*** Input records ***

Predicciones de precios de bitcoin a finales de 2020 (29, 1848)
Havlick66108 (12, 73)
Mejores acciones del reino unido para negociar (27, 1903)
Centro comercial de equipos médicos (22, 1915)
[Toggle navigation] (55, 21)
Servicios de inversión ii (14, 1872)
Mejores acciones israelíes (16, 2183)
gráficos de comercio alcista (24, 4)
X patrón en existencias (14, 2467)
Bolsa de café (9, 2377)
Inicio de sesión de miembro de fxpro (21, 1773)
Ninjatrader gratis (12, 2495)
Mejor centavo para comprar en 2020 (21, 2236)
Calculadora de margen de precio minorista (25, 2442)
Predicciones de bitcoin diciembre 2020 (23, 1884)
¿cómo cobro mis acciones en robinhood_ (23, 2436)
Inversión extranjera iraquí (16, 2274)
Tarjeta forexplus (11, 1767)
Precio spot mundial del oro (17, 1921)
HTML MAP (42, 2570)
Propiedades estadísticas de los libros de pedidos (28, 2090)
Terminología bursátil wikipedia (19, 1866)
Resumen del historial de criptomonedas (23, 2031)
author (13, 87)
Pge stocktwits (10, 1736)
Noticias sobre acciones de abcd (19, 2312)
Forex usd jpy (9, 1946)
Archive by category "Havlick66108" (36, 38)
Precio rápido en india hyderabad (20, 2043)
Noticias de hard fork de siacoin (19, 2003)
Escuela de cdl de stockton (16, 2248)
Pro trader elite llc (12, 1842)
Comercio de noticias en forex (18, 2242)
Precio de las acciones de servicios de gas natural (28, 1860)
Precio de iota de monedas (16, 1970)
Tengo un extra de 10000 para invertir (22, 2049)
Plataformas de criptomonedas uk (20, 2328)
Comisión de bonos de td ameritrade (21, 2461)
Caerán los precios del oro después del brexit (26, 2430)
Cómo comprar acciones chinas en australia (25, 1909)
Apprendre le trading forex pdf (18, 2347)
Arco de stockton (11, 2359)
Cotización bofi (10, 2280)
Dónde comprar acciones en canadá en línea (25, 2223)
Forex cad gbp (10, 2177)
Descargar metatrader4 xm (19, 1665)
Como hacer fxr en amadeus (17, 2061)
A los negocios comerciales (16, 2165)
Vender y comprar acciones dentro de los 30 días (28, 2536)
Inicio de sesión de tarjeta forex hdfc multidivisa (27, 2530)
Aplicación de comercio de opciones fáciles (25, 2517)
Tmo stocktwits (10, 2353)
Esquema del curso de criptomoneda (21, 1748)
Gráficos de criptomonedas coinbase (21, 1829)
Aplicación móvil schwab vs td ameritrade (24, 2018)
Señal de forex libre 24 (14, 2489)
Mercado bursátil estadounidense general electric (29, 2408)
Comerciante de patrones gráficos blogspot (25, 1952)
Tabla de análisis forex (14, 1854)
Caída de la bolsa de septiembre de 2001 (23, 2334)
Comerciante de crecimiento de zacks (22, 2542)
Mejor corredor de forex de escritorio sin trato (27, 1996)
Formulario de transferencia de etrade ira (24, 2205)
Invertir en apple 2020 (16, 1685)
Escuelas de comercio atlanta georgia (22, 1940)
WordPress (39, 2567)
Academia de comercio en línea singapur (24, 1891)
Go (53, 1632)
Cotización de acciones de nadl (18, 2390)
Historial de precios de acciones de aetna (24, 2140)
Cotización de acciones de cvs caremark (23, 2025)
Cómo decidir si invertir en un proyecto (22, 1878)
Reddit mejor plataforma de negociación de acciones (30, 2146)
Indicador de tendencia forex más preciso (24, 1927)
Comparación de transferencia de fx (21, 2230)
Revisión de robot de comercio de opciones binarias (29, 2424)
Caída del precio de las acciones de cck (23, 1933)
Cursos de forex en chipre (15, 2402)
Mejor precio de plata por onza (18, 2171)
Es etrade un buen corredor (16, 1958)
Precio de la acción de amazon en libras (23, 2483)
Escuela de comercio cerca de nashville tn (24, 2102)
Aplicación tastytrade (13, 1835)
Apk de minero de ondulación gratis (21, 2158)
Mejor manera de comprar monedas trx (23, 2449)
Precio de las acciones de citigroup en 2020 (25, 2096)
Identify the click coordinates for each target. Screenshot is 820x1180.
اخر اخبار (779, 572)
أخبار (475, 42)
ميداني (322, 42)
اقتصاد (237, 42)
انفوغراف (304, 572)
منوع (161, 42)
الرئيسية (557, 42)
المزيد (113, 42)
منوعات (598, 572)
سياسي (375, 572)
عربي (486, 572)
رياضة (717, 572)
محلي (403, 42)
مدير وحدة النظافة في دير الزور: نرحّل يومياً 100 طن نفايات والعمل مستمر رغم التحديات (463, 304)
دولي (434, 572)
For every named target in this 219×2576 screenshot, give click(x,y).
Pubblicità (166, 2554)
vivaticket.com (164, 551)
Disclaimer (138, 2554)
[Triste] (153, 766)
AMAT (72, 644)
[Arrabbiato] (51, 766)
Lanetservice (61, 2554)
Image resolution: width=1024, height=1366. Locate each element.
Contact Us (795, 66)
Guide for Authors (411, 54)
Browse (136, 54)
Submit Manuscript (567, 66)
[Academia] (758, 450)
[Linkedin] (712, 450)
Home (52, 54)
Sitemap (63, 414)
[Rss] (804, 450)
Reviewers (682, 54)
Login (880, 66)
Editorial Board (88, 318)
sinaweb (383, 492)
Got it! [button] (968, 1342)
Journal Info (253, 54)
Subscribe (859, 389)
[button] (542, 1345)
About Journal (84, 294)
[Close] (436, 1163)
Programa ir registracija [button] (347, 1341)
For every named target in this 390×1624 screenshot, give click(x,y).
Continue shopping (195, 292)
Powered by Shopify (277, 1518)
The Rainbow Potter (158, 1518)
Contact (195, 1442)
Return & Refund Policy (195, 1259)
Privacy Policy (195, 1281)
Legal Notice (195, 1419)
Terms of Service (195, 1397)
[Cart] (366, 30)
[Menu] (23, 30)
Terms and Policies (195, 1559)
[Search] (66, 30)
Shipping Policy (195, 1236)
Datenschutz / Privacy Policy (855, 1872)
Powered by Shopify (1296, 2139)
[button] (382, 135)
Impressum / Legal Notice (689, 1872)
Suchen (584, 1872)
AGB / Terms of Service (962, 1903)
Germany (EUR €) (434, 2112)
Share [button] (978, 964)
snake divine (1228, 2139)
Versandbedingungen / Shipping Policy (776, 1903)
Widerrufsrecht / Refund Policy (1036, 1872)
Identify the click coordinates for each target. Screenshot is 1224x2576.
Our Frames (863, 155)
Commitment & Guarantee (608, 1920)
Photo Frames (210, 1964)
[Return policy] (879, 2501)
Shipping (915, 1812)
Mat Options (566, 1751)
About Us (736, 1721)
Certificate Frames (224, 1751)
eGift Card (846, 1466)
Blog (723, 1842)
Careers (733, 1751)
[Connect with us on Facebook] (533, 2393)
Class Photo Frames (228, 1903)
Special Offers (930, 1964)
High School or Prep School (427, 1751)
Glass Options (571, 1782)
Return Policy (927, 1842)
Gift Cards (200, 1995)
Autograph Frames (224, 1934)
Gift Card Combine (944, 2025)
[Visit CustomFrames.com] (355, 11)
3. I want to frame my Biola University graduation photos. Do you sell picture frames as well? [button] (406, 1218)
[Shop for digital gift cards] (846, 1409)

***

> **What you need to do**
Scan the records for the word "etrade". Copy each line where it turns up.

> **Output below**
Formulario de transferencia de etrade ira (24, 2205)
Es etrade un buen corredor (16, 1958)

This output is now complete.